In queste settimane, soprattutto su LinkedIn, ho incontrato diverse discussioni su alcune campagne di responsabilità sociale.
C’è il fabbricante di abbigliamento che ci spiega quanto sia etico e il resto sia mxrda (proprio così: “Patagonia wants you to stop buying crap”), la fabbrica olandese di birra “sarda” che ci dice che se buttiamo male le sue bottiglie preferisce non vendercele, la compagnia telefonica che difende le donne, il produttore di automobili che gira i suoi spot nel verde incontaminato ma ci ordina di guidare rispettando l’ambiente (scegliete voi il brand, lo fanno tutti)… manca solo il/la “content creator” su only fans che ci invita a rispettare il sesto comandamento.

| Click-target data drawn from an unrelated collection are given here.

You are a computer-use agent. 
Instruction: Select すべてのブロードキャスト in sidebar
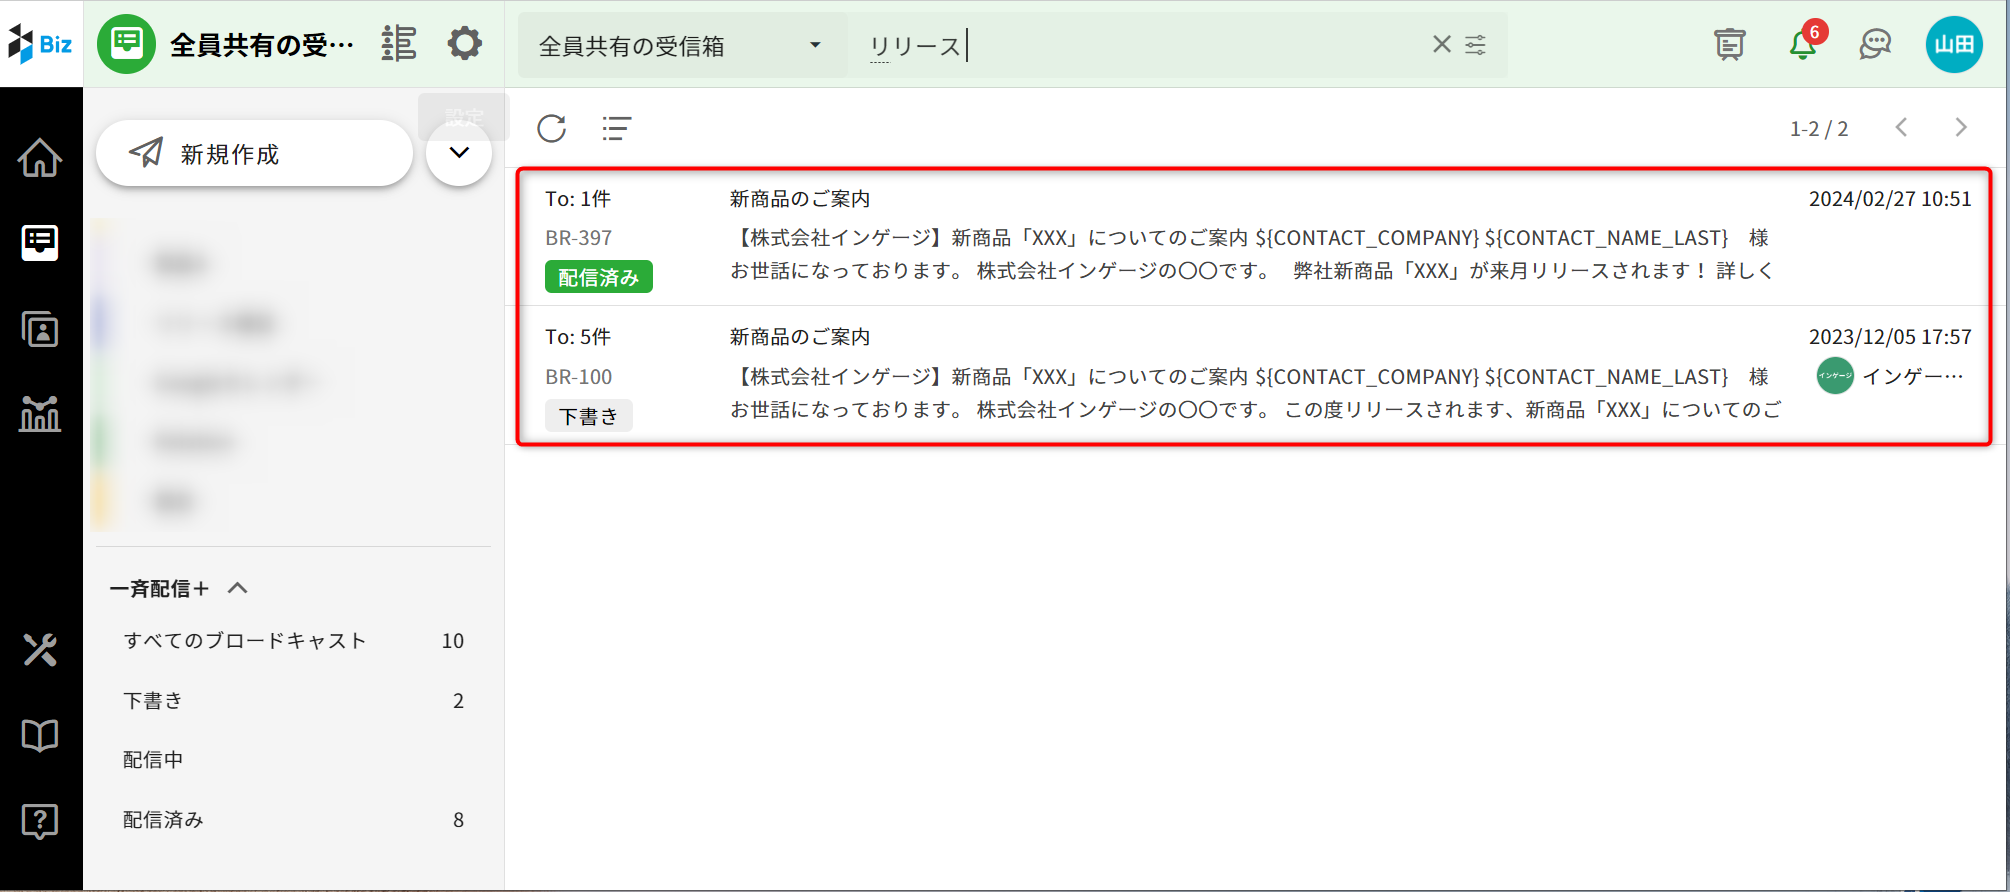245,641
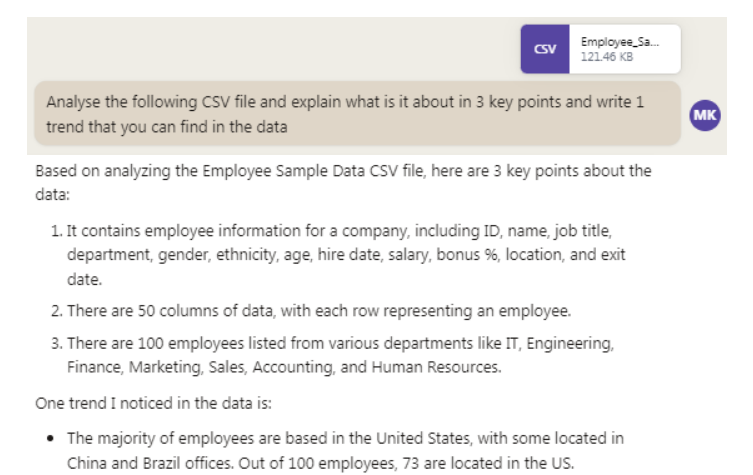Click the words 'Human Resources'
Image resolution: width=753 pixels, height=475 pixels.
[x=435, y=367]
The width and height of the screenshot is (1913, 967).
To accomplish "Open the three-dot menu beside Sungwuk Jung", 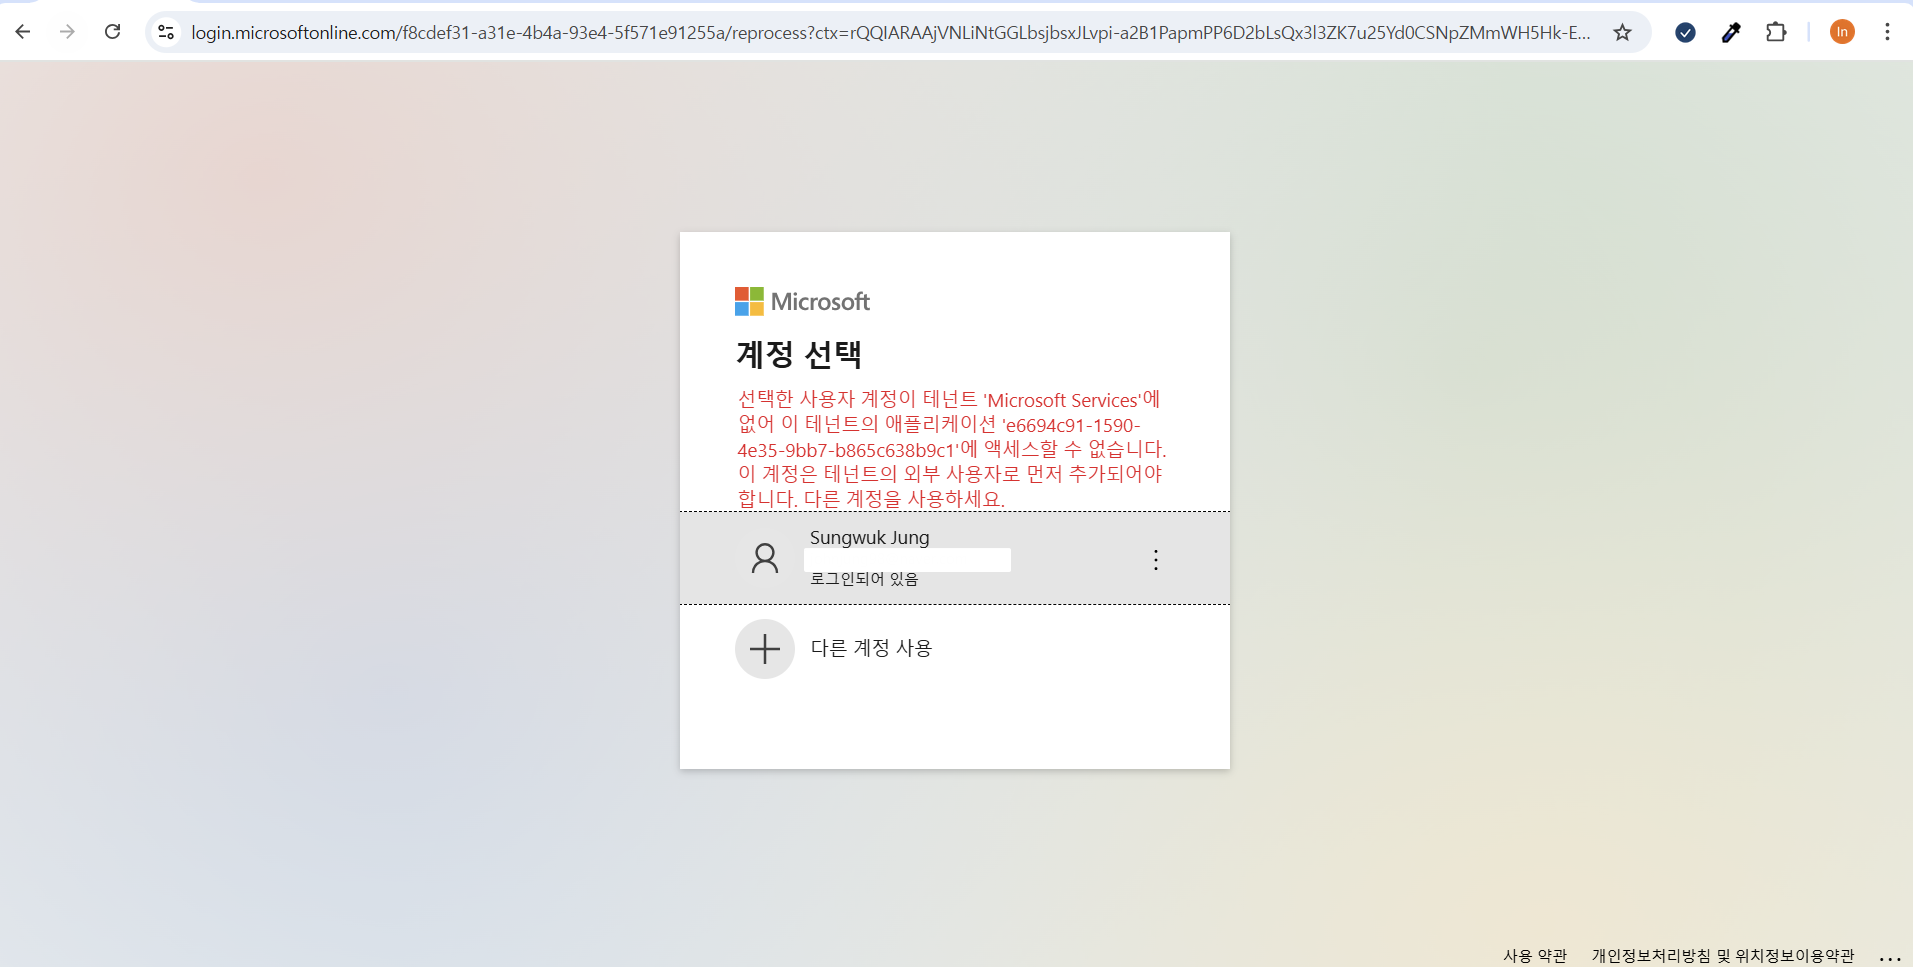I will (x=1155, y=559).
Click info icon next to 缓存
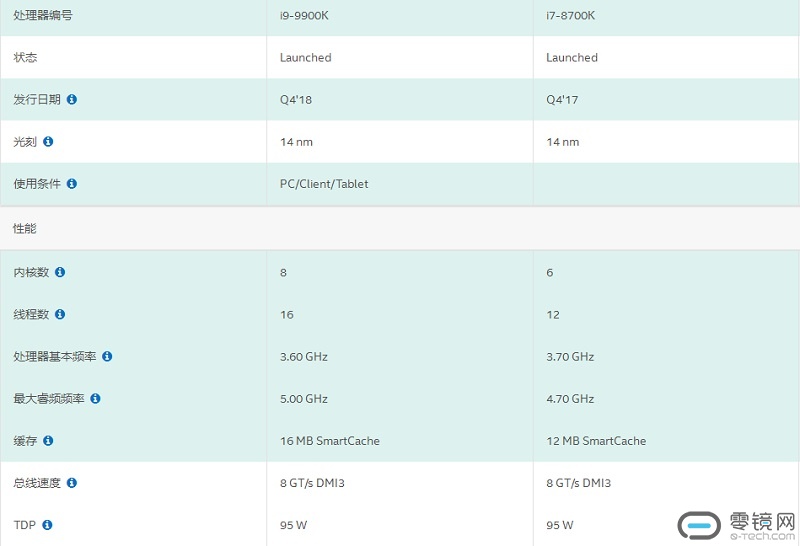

Da signore che da troppi anni si rotola nel peccato del mondo della comunicazione trovo molto spesso queste campagne respingenti, perché mi sembrano il più delle volte distanti dall’esperienza di comunicazione dei marchi a cui sono collegate, e perché so quanto cinismo e – peggio – mancanza di consapevolezza da parte del committente ci sia in molte occasioni.
Per tutte queste ragioni, quando si parla di progetti di responsabilità sociale mi sento molto dubbioso.
Invece, quando Bruce Richman ha condiviso l’immagine che vedete, questa ha subito attirato la mia attenzione.
Trovo l’immagine particolarmente efficace perché supera i limiti delle tradizionali campagne CSR: troppo mielose, troppo impegnate, troppo colpevolizzanti eccetera.
A differenza di tutti questi troppo, qui vediamo soltanto una normale persona di mezza età che dice “U=U is a game changer”, U=U è un punto di svolta… e il marchio dello sponsor.
(non sai cosa vuol dire U=U? leggi dopo gli asterischi)
Ci vogliamo vedere una campagna CSR? va bene, del resto Gilead è impegnata in tutto il mondo a fianco della comunità delle persone con HIV; io però ci vedo prima di tutto un potente messaggio commerciale: siamo noi, siamo un player globale nel mercato dell’HIV e lo siamo così tanto che non dobbiamo neppure dirlo, siamo quelli che cambiano la vita delle persone con HIV (e non solo).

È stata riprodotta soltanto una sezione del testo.